** Stored data entries **
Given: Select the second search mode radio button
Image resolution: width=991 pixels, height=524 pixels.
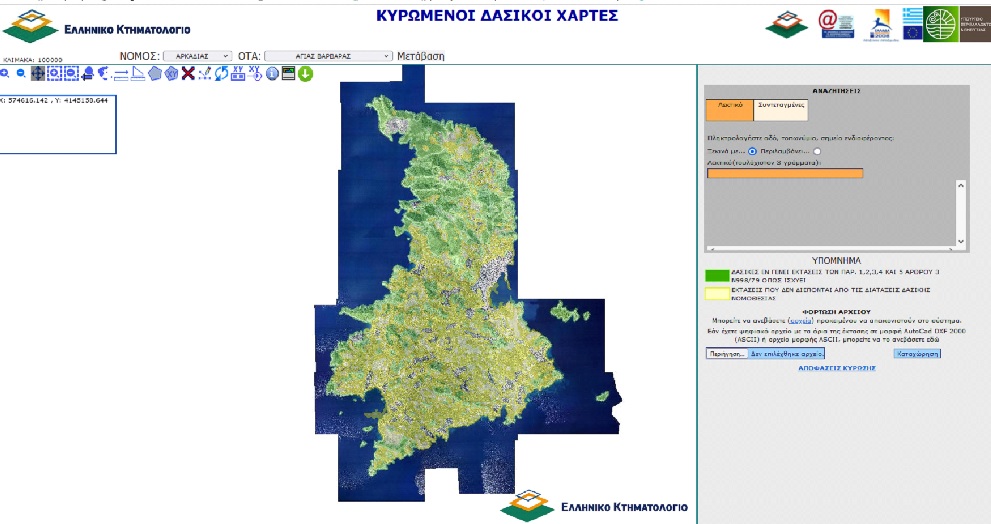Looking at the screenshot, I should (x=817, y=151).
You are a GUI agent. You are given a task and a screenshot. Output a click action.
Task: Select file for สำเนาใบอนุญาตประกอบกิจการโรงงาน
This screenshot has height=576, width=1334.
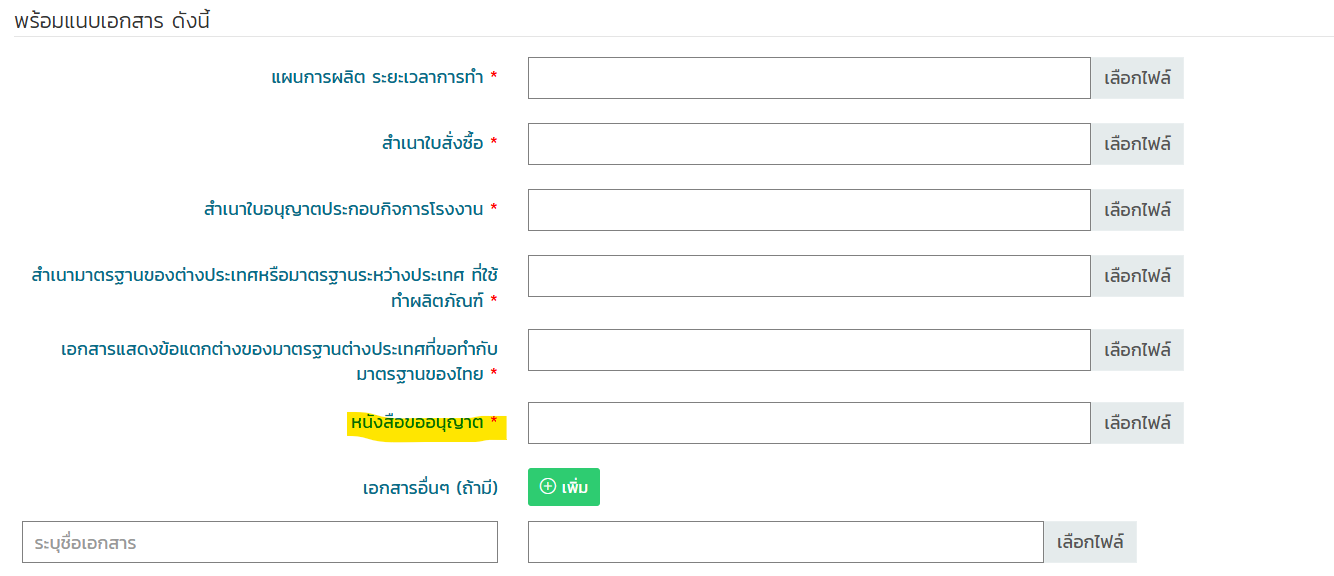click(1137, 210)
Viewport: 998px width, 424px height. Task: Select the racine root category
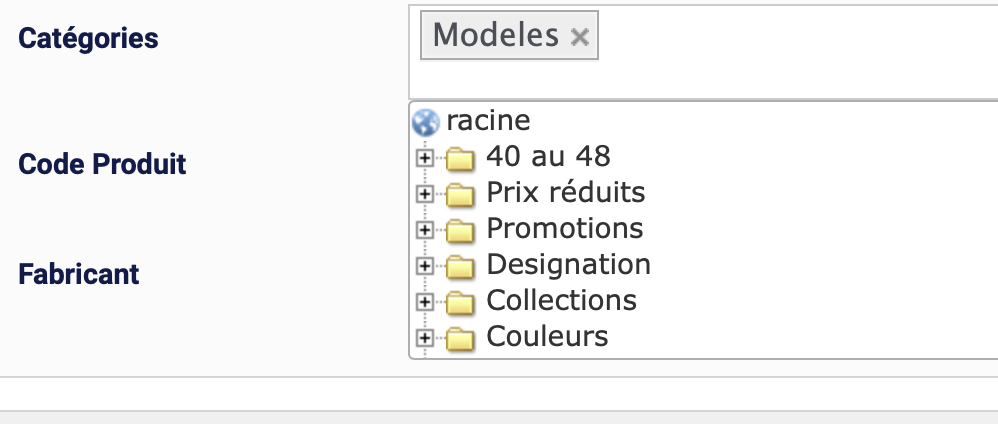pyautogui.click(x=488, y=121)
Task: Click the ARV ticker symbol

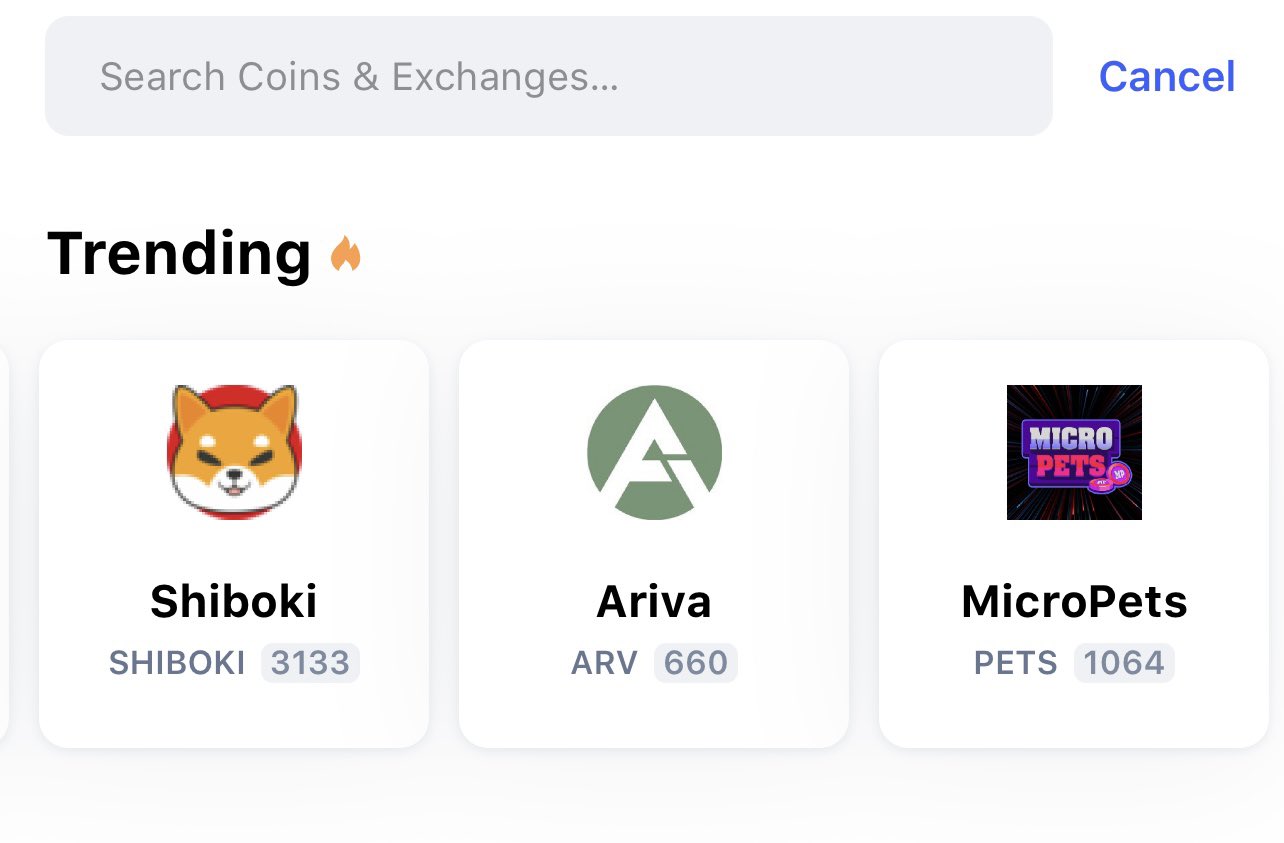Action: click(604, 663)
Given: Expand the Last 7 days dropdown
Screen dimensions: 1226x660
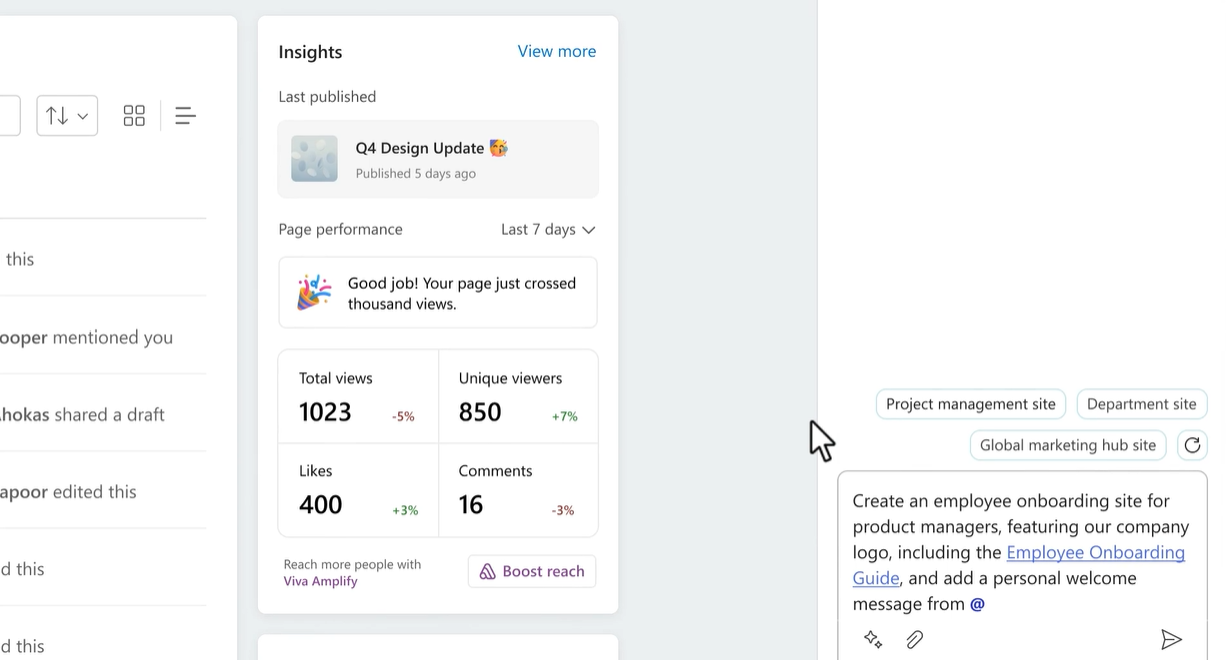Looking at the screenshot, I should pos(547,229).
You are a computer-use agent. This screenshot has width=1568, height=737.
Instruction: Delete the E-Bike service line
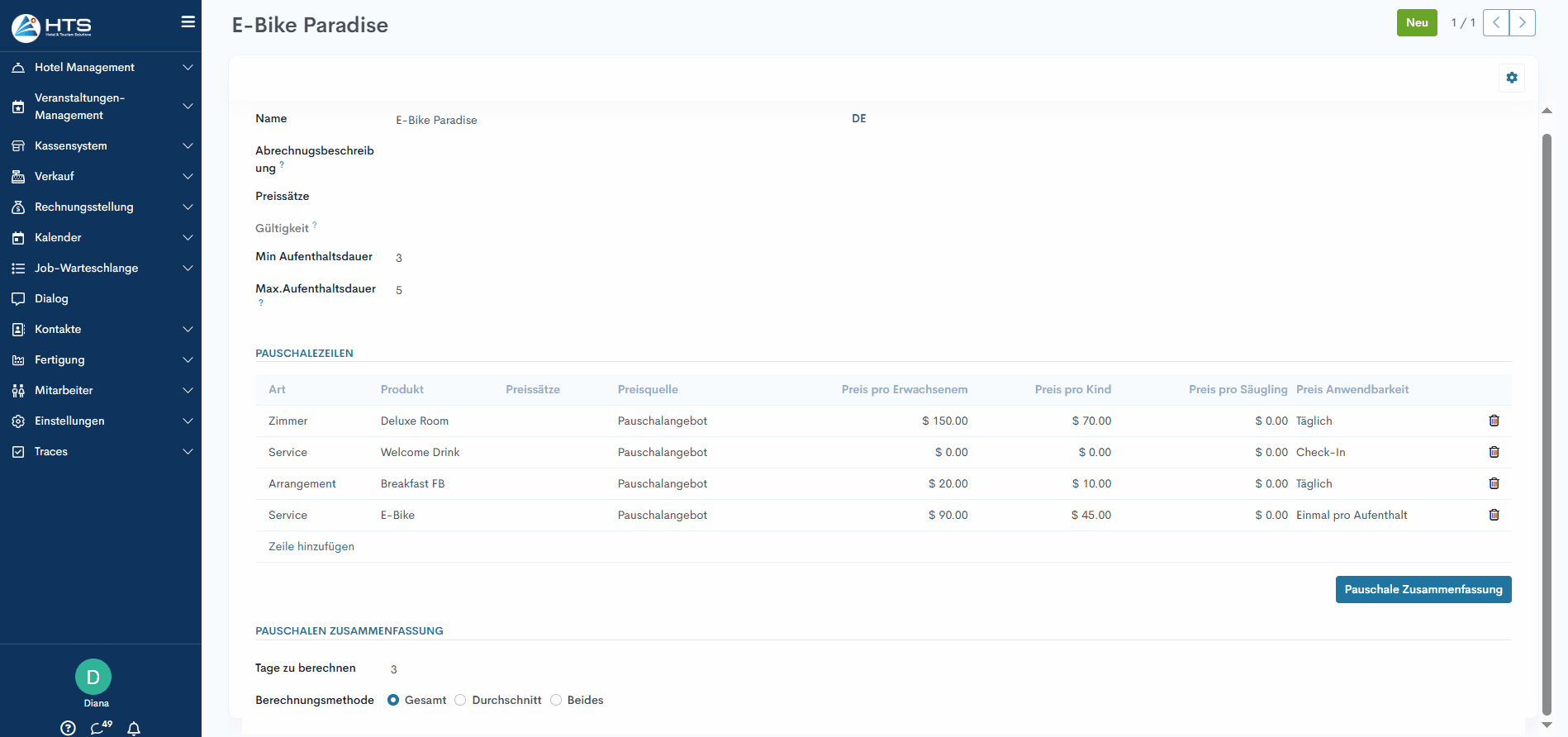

** What to do **
Please retype every record above exactly, leaving out the pictures.

** Answer **
Given: Select the second search mode radio button
Image resolution: width=991 pixels, height=524 pixels.
Looking at the screenshot, I should (x=817, y=151).
You are a GUI agent. You are given a task and a screenshot. Output a click action.
Task: Select file for สำเนาใบอนุญาตประกอบกิจการโรงงาน
This screenshot has height=576, width=1334.
click(1137, 210)
Viewport: 998px width, 424px height. Task: Select the racine root category
pyautogui.click(x=488, y=121)
Task: Click the ARV ticker symbol

Action: click(604, 663)
Given: Expand the Last 7 days dropdown
Screen dimensions: 1226x660
Looking at the screenshot, I should pos(547,229).
You are a computer-use agent. This screenshot has width=1568, height=737.
Instruction: Delete the E-Bike service line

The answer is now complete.